To introduce the blood feud that hangs as a pall over Lammermoor Castle, director John Hoomes has cleverly introduced larger-than-life projected ghosts of the past, which will return throughout the evening as if to whistle warnings to the unwary. In the present, Edgardo, Lord of Ravenswood and a sworn enemy of the Ashton family, is swearing undying love and fidelity to Lucia Ashton, laying the conflicts open for all to see.
And we also can see just how far this company has come in so brief a time: Carey Wong's soaring sets, Patricia Hibbert's elegant costuming, Barry Steele's magnificent lighting design.
And of course, the singers: Eric Dubin as the evil brother, Jonathamn Boyd as Edgardo. But in particular, Lisette Oropesa as Lucia. The role has been cherished for several generations for its exquisite demands and here it has found a young singer (only 25) who will be a huge star in but a few years. The buzz at McCarter is that she is the equal of Sutherland and perhaps more. Certainly her mad scene (which absolutely stopped the show) brought the loudest, longest applause heard in years.
Michael Ching was the conductor and the New Jersey Symphony was in the pit, a happy combination that meant for a smooth performance all night. The opera will be sung again Saturday, July 18 at 8 p.m. and Sunday, July 26 at 2 p.m.
The work comes with the reputation of having a dismal libretto, perhaps just a trifle better than mediocre, and that presents both a challenge and an opportunity for any stage director. Here, Bernard Uzan has solved much of the problem by using English for the spoken segments, turning to German only for the singing.

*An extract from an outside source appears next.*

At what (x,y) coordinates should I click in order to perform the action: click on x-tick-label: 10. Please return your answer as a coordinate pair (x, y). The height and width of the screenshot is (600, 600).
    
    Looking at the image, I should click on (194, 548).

And he has a company of six singers who can act with the best and find the moments of comedy as well. In fact, in a program note, director Uzan notes that he relied on "commedia dell'arte,'' to introduce parody and it works well.
Scott Ramsey (as Belmonte,) Jennifer Rowley (as Konstanze,) Ray Menard (as The Pasha) and Rachele Gilmore (as Blonde) each have delicious moments that shine. Robert Little has designed a set that is practical, yet finds the mood of Turkey. Patricia Hibbert has once again designed costumes of the period. And this time, the New Jersey Symphony was under the baton of Mark Flint.
The opera will be sung again Thursday July 16 at 7:30 p.m.; Sunday July 19 at 2 p.m. and Friday July 24 at 8 p.m. All performances in The Berlind Theatre at McCarter.
On Sunday, Gilbert and Sullivan's "The Mikado," played to a packed house in the large Matthews Theatre which roared its delight at the exquisite score, filled with tunes many seemed to have known since birth and others seemed surprised that they knew as well.
The opera came with palettes of every shade, parasols to match every dress and lyrics brought up to date – with references to political friends and foes and even a jab or two at New Jersey Transit, the nearby town of Metuchen and anything else that wasn't nailed down. It was never offensive and brought roars of approval.
And, once again, the proof of a first-rate company, is seamless casting. The lovers, Nasnki-Poo and Yum-Yum (Scott Scully and Anne-Carolyn Bird) voices melded beautifully; Pooh-Bah (Matt Boehler), the Lord High Executioner and any other title that happens to be lying around; Ko-Ko (Curt Olds), in a performance that drove away all memories of the late Martyn Green of England's D'Oyle Carte touring company of a half century back; and Peter Strummer in the title role of The Mikado (with a few original lyrics of his own.)
Michael Scarola conducted the New Jersey Symphony and Steven Masteller was the stage director. For all three operas, subtitles were courtesy of Keith Chambers. "The Mikado" will be presented again Friday July 17 at 8 p.m. and Saturday July 25 at 8 p.m.